Phirestream removes sensitive information from Apache Kafka streams.

Phirestream FAQ

Frequently asked questions about Phirestream. For any questions not answered here please contact us.

What is Phirestream?

Phirestream is an application that filters sensitive information from data prior to that data being published to Apache Kafka. Phirestream works by acting as a type of proxy in front of Apache Kafka. When Phirestream receives data, Phirestream processes the data to redact, remove, or encrypt the types of sensitive information you have defined in Phirestream’s settings. Phirestream then publishes the filtered text to your Apache Kafka brokers.

What types of sensitive information can Phirestream identify?

Phirestream can identify the following types of information:

Philter can currently identify:  Ages, Bitcoin Addresses, Cities, Counties, Credit Cards, Custom Dictionaries, Custom Identifiers (medical record numbers, financial transaction numbers), Dates, Drivers License Numbers, Email Addresses, IBAN Codes, IP Addresses, MAC Addresses, Passport Numbers, Persons' Names, Phone/Fax Numbers, SSNs and TINs, Shipping Tracking Numbers, States, URLs, VINs, Zip Codes

How does Phirestream know what kinds of sensitive information to find?

A filter profile is a small file in which you describe the types of sensitive information you want to identify. You can have multiple filter profiles and can select which one to apply each time text is sent to Phirestream.

How do I deploy Phirestream?

Phirestream can be deployed in AWS, Azure, and Google Cloud with just a few clicks. Click here to get started.

Is Phirestream guaranteed to find 100% of all sensitive information in my text?

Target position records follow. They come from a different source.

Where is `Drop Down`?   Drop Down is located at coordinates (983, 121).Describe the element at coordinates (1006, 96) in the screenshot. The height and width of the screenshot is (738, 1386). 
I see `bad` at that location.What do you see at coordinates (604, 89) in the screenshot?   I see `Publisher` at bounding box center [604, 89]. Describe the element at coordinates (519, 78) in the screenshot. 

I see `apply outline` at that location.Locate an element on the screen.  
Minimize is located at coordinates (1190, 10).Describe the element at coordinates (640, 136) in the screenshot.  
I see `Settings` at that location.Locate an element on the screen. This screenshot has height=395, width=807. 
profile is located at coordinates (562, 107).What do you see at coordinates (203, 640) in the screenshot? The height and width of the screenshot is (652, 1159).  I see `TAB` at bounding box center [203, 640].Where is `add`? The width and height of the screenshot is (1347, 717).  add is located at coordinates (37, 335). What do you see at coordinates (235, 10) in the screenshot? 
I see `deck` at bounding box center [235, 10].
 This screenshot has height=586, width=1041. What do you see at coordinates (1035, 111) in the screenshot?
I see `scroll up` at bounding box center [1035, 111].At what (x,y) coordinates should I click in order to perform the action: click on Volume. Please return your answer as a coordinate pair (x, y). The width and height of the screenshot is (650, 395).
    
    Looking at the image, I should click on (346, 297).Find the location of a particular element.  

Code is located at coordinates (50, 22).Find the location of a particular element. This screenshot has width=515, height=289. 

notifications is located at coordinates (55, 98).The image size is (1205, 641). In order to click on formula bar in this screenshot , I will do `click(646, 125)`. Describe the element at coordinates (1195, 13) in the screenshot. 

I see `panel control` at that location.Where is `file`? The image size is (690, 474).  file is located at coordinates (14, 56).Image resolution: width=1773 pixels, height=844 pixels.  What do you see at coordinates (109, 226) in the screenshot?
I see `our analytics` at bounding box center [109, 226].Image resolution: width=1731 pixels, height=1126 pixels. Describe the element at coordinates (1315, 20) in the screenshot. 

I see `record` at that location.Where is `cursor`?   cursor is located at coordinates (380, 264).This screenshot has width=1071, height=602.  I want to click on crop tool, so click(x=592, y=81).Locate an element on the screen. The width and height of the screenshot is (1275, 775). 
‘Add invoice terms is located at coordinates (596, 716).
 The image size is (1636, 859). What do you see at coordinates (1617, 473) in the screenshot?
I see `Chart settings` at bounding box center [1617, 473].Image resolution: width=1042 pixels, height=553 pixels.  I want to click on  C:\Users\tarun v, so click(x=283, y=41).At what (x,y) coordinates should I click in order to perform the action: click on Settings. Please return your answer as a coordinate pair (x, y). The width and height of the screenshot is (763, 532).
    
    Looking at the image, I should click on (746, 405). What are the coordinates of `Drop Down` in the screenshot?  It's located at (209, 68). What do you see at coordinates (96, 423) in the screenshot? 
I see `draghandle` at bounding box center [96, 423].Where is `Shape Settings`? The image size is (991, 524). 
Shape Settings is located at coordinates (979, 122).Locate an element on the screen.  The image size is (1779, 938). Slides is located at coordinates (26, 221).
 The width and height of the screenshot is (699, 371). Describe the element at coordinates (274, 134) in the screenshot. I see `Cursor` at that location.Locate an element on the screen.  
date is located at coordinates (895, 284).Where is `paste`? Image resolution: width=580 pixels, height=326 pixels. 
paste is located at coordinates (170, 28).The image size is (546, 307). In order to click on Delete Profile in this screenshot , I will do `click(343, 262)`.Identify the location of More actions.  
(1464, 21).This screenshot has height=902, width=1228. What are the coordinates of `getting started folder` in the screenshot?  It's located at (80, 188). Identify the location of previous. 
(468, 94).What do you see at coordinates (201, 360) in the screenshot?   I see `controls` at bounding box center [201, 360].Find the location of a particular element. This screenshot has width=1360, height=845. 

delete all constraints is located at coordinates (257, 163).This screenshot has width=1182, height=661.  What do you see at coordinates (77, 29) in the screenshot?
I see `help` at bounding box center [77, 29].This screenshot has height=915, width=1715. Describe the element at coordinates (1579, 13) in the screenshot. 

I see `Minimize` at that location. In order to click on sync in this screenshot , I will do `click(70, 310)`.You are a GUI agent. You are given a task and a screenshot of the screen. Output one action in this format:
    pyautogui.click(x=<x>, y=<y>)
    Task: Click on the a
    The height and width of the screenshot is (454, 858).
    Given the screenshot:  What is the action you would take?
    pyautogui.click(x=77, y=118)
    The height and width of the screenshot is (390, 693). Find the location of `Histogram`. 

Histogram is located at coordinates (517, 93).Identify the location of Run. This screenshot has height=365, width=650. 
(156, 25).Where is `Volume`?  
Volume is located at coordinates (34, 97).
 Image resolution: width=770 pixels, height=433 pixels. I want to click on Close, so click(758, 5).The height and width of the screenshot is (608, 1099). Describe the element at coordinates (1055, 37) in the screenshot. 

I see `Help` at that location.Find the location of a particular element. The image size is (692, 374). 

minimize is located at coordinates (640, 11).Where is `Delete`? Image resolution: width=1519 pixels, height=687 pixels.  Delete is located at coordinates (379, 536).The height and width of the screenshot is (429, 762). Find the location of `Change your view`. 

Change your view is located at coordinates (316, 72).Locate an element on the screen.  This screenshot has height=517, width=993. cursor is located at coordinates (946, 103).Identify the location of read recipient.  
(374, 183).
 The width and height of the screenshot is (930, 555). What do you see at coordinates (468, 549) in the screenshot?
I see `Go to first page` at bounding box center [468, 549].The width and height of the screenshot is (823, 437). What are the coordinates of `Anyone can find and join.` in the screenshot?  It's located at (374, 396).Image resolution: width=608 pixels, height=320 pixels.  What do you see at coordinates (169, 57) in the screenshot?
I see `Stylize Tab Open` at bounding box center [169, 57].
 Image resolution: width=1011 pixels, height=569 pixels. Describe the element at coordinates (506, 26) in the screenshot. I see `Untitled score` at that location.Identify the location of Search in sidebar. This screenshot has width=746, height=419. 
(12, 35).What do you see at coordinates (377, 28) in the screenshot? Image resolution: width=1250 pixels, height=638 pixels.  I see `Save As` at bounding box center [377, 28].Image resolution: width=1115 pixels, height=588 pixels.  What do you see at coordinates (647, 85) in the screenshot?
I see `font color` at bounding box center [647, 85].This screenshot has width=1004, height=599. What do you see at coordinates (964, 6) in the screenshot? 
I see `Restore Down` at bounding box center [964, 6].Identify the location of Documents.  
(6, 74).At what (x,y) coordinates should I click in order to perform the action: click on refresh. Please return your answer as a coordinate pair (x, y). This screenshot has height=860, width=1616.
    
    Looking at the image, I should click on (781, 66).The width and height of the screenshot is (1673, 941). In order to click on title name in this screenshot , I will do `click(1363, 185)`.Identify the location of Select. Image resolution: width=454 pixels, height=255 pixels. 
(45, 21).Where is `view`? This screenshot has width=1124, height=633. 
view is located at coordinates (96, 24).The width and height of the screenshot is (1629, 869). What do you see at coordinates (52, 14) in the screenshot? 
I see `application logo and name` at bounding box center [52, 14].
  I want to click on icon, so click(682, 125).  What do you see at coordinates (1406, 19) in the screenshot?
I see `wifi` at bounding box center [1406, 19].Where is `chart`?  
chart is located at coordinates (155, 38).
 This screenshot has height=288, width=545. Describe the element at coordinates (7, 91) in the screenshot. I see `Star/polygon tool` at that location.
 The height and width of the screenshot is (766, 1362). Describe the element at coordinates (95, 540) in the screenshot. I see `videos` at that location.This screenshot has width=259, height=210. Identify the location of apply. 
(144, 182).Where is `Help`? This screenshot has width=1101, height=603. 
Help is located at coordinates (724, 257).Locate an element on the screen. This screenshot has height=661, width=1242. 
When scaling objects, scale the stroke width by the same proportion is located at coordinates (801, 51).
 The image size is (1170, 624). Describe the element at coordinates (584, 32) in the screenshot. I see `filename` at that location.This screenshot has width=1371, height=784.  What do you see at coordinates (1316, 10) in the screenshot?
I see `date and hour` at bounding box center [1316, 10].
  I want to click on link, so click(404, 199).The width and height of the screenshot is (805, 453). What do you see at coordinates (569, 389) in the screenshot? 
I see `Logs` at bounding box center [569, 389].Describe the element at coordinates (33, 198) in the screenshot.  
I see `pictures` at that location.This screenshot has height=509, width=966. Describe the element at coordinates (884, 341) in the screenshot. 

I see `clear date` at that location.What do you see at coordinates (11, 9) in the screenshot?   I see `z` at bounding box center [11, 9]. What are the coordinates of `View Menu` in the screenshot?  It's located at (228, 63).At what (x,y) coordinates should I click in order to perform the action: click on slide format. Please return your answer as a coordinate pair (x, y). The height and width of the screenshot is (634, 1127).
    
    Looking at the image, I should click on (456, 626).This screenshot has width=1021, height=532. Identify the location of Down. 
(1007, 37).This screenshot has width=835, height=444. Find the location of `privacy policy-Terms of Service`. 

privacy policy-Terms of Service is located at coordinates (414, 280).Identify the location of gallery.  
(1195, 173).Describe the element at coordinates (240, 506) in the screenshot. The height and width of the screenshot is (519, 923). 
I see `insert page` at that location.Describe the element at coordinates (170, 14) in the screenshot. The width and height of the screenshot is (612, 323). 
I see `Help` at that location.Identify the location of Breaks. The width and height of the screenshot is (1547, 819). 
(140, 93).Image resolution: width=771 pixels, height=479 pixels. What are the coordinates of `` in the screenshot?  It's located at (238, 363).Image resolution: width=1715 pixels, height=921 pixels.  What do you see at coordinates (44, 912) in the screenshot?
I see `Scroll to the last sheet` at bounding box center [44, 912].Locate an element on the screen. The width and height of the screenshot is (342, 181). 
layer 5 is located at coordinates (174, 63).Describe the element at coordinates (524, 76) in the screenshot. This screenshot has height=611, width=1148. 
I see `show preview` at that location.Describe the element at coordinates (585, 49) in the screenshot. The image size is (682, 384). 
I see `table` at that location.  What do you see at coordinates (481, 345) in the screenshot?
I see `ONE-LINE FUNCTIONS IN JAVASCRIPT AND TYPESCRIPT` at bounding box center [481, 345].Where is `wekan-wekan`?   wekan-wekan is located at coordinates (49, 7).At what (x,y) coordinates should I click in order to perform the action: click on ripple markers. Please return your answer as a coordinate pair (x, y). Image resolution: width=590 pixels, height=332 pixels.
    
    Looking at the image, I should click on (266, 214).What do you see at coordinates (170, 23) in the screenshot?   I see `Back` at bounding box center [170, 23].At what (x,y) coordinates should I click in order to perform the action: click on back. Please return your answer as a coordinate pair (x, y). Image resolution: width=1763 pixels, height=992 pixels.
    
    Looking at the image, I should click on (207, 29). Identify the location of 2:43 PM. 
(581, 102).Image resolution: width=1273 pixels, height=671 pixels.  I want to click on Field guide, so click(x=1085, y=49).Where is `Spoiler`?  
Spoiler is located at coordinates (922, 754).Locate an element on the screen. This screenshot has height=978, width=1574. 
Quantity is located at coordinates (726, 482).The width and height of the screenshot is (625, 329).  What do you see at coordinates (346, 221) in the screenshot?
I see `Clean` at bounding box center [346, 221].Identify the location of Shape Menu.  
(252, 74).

Phirestream uses state of the art natural language processing (NLP) technology to identify sensitive information in text. These NLP methods use trained models created from a large corpus of text. The process of applying the model to text is non-deterministic. There are many factors that could affect the identification of sensitive information in your text such as how similar your text is to the corpus that was used to train the model, how the text is formatted, and the length of the text. For these reasons, it is important that you assess Phirestream’s performance prior to utilization in a production system.

The confidence value in the filter strategy condition can be used to tune the NLP engine’s detection. Each identified entity has an associated confidence score between 0 and 100 indicating the model’s estimate that the text is actually an entity, with 0 being the lowest confidence and 100 being the highest confidence. The confidence value in the filter strategy allows you to filter out entities based on the confidence. For example, the condition confidence > 75 means that entities having less than a 75 confidence value will be ignored and entities having a confidence value greater than 75 will be filtered from the text.